What Leadership Looks Like


Fri, July 15, 2005

CIO

When Ash Brooks first joined Arrow Electronics as vice president of end user computing in late 1999, then-CIO David Westmoreland asked him to deal with his biggest headache—the help desk. Three major metrics told the terrible tale of the poor help desk service at the $10.6 billion company. Calls took two minutes to be answered, half of the users who called gave up, and first-level call resolution—whereby problems were solved rather than escalating to the next level—was a dismal 40 percent.

"I quickly assessed the situation and immediately told the CIO how I could change it," recalls Brooks, now Arrow’s vice president of IT infrastructure and operations. "In less than a month,

I gave him a 20-point plan to fix the problems and a 12-month time line to get it done." True to his word, Brooks did turn the help desk around. He centralized two locations, put in a scheduling program and a host of tools to monitor workloads, and instituted more robust customer service training. Within a year, those help desk numbers started looking much better. It now takes less than 30 seconds to get a call answered; the abandon rate has plummeted to 9 percent; and first-level call resolution has jumped to 80 percent.
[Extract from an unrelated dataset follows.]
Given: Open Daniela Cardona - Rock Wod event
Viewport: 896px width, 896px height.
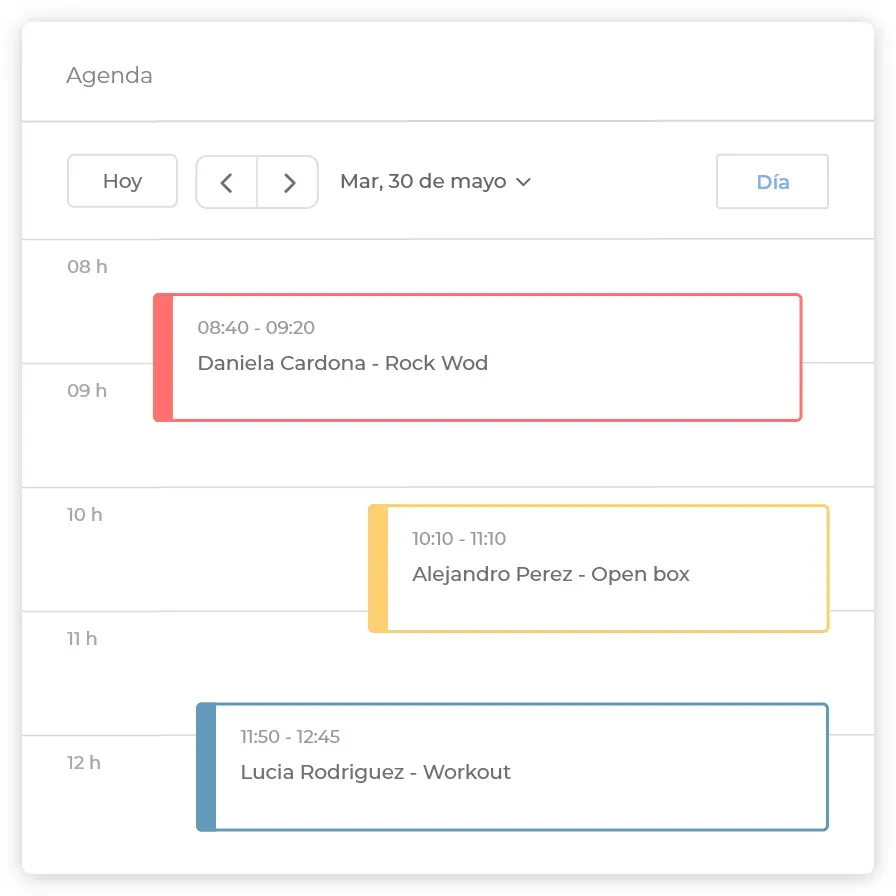Looking at the screenshot, I should click(x=478, y=358).
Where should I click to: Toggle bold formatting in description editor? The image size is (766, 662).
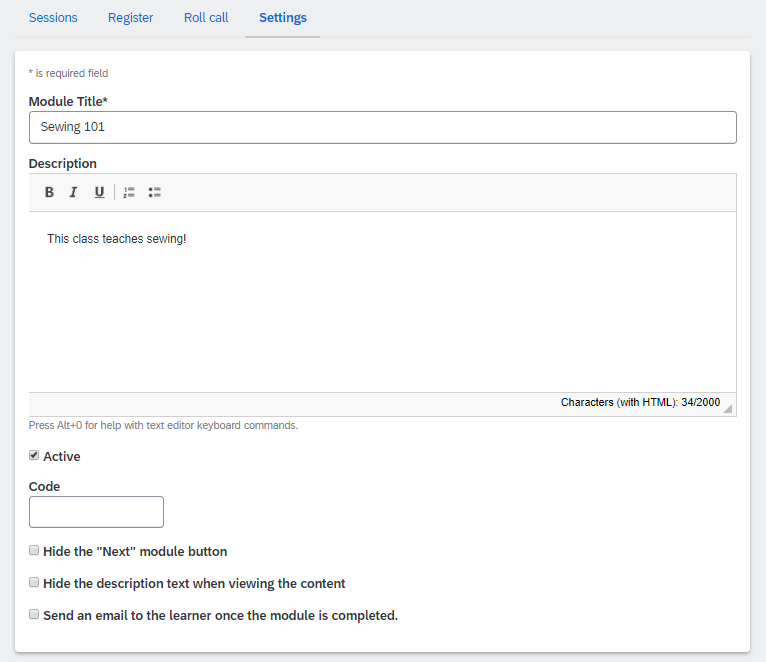point(49,192)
Brooks’ bosses were wowed; eventually, current Arrow CIO Mark Settle asked Brooks to take over the entire IT infrastructure organization and the vendor management office. He saw in Brooks what the judges of our Ones to Watch awards recognized—true IT leadership potential. Identifying and developing such senior staff members—those destined to become the CIOs of the future—is critical. "It’s important from a succession planning standpoint to always be looking for people to move into new roles, including your own," says Steven Agnoli, awards judge and CIO of Kirkpatrick & Lockhart Nicholson Graham. "The other reason it’s important is that these people are doing very important things in key roles now, and you want only the best people in those roles." (For more on developing future leaders, see "How Stars Are Made.")
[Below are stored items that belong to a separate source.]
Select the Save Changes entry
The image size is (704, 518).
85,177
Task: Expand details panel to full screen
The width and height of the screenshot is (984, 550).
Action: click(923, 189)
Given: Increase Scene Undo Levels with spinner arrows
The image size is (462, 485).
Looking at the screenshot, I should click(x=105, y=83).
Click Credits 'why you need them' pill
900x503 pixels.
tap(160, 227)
At the level they’re at, these almost CIOs have been deputized, and much of the credibility of the CIO actually rests on their shoulders. They manage the majority of major vendor relationships. They are responsible for the success or failure of multimillion-dollar, enterprisewide initiatives. They hire and manage your most critical employees. They act as your surrogate when you’re out of the office. And the best thing is, they do it all very, very well.